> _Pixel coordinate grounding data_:
——————————

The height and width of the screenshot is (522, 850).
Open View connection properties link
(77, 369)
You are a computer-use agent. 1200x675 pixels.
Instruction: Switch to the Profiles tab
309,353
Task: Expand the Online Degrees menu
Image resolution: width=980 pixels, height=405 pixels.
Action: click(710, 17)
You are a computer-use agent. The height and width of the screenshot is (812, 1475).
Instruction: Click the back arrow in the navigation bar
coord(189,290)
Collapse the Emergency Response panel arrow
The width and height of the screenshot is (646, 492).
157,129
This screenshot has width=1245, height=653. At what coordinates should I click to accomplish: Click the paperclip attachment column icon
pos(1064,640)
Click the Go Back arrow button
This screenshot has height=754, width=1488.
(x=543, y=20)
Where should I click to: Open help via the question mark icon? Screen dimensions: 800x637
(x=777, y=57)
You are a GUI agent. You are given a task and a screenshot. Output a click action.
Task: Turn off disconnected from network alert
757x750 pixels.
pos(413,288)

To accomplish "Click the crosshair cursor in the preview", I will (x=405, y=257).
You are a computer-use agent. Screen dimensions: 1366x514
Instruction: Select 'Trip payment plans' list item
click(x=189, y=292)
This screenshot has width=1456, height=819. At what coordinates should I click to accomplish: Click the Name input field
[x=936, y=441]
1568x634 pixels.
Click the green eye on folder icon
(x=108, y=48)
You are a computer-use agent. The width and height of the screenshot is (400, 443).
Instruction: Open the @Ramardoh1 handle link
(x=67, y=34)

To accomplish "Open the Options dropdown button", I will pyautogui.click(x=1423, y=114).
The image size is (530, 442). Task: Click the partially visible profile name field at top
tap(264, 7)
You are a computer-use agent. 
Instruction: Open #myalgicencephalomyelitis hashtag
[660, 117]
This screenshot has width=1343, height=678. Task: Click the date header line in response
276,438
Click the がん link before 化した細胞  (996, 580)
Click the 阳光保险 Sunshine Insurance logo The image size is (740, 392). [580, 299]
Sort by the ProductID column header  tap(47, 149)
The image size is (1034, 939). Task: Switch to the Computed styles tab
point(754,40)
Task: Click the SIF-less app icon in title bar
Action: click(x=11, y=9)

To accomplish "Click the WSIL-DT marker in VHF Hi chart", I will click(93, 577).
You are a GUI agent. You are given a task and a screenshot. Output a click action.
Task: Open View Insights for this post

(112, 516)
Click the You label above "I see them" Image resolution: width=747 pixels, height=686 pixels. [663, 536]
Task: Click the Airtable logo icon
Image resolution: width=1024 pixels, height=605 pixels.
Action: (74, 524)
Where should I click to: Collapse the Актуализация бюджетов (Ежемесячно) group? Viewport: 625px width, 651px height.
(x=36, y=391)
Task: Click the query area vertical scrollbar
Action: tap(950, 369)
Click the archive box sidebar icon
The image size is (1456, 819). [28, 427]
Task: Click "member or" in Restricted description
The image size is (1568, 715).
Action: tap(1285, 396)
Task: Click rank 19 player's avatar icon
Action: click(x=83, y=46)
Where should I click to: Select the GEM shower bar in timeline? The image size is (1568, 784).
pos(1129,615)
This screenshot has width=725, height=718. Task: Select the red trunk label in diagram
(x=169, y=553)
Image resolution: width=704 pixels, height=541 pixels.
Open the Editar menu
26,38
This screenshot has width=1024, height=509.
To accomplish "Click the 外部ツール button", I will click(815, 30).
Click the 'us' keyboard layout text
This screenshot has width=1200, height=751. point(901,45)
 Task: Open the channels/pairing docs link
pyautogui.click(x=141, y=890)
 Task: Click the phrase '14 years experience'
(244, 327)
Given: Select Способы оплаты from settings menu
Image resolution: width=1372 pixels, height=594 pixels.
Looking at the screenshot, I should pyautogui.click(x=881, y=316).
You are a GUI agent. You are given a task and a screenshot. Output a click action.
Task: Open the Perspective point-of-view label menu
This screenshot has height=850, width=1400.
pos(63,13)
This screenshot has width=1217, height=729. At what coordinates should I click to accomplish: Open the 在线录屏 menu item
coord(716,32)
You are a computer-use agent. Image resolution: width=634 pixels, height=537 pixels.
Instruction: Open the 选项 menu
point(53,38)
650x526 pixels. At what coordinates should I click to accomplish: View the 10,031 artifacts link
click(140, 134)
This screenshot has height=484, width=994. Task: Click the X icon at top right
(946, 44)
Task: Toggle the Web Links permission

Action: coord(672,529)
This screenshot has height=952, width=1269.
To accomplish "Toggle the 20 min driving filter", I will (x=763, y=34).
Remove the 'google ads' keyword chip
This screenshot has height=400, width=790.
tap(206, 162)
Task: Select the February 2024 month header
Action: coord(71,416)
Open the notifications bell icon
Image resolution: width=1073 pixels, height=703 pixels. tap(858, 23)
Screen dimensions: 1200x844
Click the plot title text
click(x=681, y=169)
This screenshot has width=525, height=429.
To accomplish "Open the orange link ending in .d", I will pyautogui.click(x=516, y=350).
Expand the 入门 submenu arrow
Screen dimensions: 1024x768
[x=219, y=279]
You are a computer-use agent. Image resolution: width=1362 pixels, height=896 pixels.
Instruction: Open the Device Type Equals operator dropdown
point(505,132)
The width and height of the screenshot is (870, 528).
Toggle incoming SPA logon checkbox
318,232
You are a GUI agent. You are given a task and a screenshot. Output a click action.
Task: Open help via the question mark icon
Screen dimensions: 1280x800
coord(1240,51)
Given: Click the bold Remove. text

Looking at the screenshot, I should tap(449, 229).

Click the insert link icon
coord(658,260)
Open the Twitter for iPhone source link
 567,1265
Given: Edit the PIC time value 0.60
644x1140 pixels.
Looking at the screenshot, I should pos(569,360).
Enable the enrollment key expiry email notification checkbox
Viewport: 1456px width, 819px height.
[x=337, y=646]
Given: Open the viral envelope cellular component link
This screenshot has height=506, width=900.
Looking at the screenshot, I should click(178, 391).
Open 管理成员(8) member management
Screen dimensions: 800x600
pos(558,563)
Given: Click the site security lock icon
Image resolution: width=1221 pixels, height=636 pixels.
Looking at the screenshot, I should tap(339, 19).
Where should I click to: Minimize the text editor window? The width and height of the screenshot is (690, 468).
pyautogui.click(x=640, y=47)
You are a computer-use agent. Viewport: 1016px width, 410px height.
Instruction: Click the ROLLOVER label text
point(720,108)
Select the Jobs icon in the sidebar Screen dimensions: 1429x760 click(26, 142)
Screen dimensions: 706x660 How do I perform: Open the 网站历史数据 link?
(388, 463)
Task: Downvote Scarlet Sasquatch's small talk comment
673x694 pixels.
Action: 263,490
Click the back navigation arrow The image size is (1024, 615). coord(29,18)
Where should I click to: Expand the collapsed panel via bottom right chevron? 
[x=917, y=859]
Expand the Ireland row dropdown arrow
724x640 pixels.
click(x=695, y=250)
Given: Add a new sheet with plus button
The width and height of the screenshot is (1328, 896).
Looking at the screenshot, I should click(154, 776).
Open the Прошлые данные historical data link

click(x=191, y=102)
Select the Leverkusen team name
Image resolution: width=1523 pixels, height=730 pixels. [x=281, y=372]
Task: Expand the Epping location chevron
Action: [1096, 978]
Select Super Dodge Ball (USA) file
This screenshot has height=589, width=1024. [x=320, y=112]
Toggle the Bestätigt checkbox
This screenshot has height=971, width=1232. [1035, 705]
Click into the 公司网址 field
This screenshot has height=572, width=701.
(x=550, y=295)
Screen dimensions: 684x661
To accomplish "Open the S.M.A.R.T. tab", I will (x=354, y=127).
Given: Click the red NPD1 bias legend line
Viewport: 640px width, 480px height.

——————————

> _Assigned task_: Where a line in the records above contains the string "from", copy that line.

> _Exercise result_:
Task: Turn off disconnected from network alert
Given: Select Способы оплаты from settings menu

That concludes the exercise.